▶ What is being asked
Exercise in exact copying: restate word for word only the lines below from the one containing "Where should I click to: Click" through the one containing "Open the Select", omitting any pictures.

▶ Data to process
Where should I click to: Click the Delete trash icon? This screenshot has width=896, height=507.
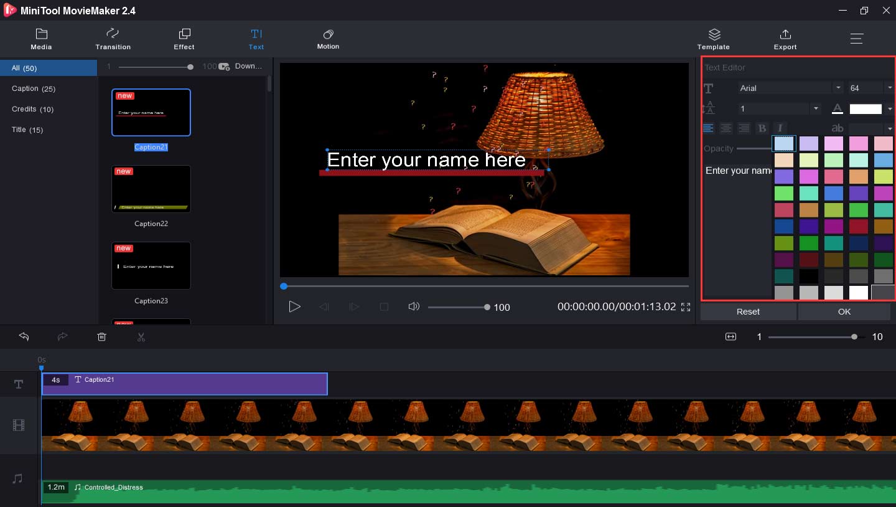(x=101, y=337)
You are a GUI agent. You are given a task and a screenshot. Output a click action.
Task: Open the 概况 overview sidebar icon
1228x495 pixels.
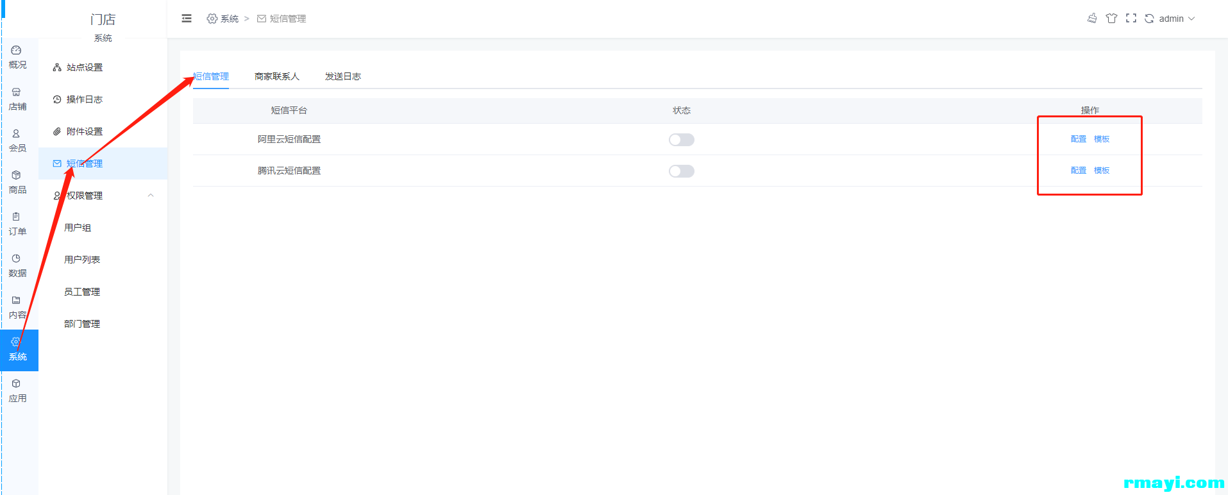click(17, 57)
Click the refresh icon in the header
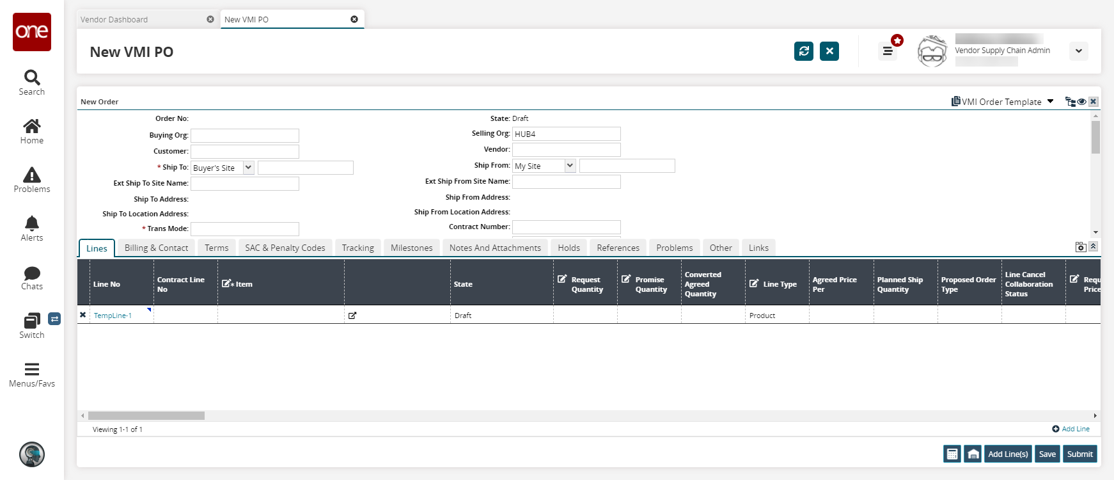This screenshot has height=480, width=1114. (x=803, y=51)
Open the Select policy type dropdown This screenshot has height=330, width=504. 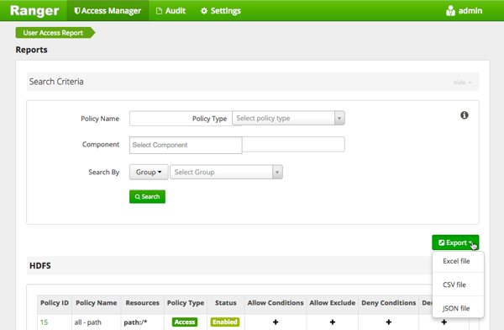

...

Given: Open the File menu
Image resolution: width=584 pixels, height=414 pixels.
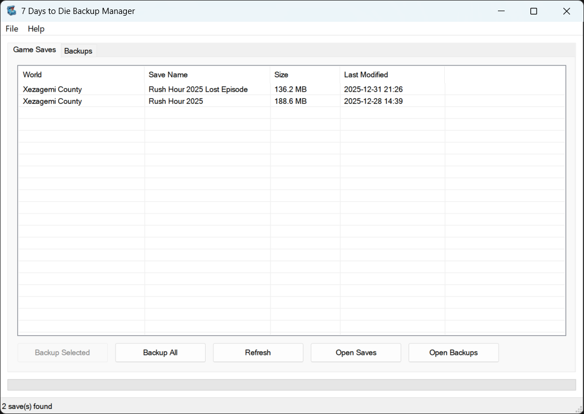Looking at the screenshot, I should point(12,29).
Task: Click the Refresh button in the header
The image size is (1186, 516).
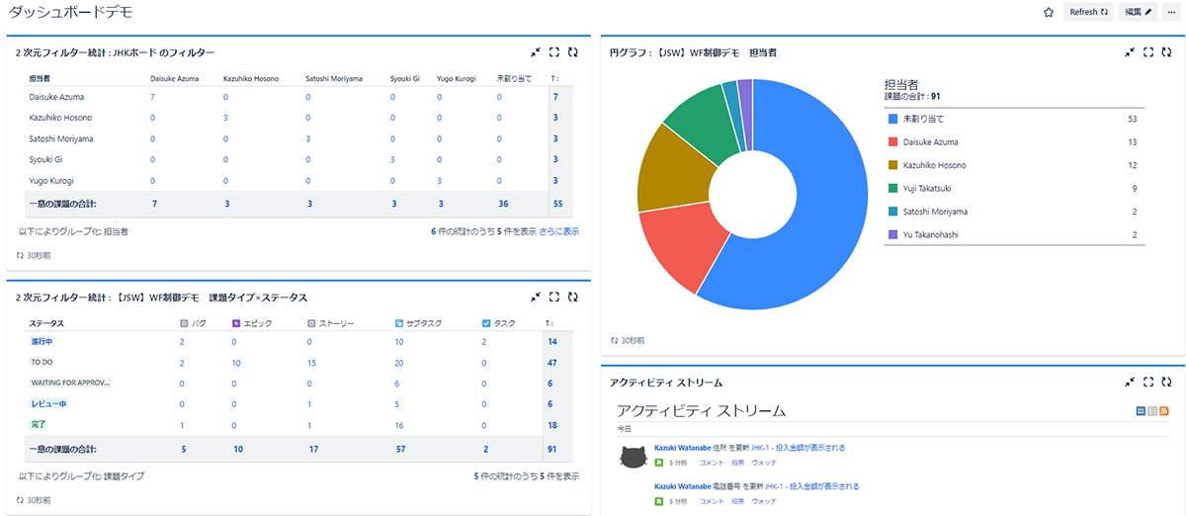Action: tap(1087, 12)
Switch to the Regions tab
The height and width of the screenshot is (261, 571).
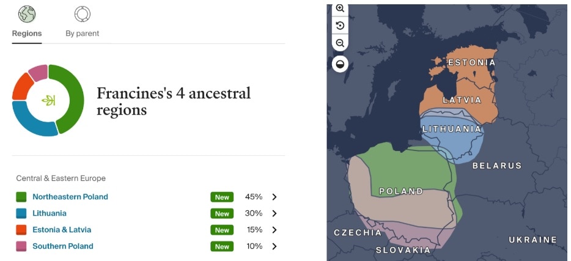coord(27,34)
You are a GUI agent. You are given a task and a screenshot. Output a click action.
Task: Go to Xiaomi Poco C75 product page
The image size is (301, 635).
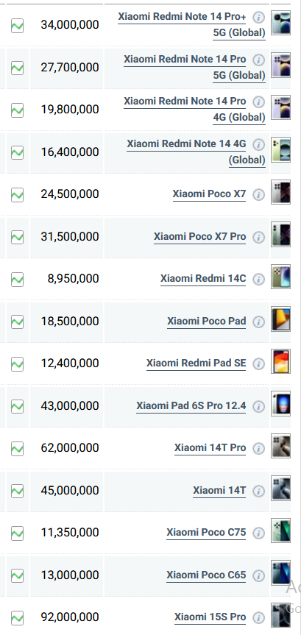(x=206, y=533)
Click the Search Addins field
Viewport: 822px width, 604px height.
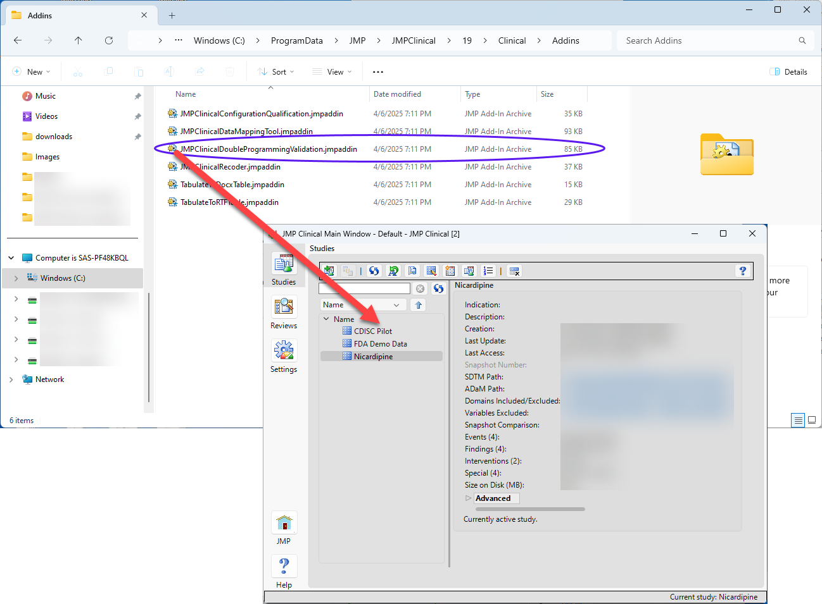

---

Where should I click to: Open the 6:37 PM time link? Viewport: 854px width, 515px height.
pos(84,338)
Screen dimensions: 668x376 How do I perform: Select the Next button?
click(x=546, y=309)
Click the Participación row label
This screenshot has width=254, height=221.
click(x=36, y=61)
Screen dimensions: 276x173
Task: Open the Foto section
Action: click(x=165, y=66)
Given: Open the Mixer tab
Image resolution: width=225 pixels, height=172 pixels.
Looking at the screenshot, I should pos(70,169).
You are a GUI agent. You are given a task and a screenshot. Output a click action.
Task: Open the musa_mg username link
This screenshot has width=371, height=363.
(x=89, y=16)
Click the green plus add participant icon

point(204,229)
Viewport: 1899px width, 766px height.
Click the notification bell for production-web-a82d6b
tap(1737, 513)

▶ Response
Where should I click to: Click the Delete trash icon? This screenshot has width=896, height=507.
(x=101, y=337)
You are a GUI agent. You are given a task and a screenshot. Output a click action.
Task: Open the 概况 overview sidebar icon
1228x495 pixels.
click(17, 57)
Click the refresh icon in the header
This screenshot has height=480, width=1114. (x=803, y=51)
Open the Select policy type dropdown This screenshot has height=330, width=504. 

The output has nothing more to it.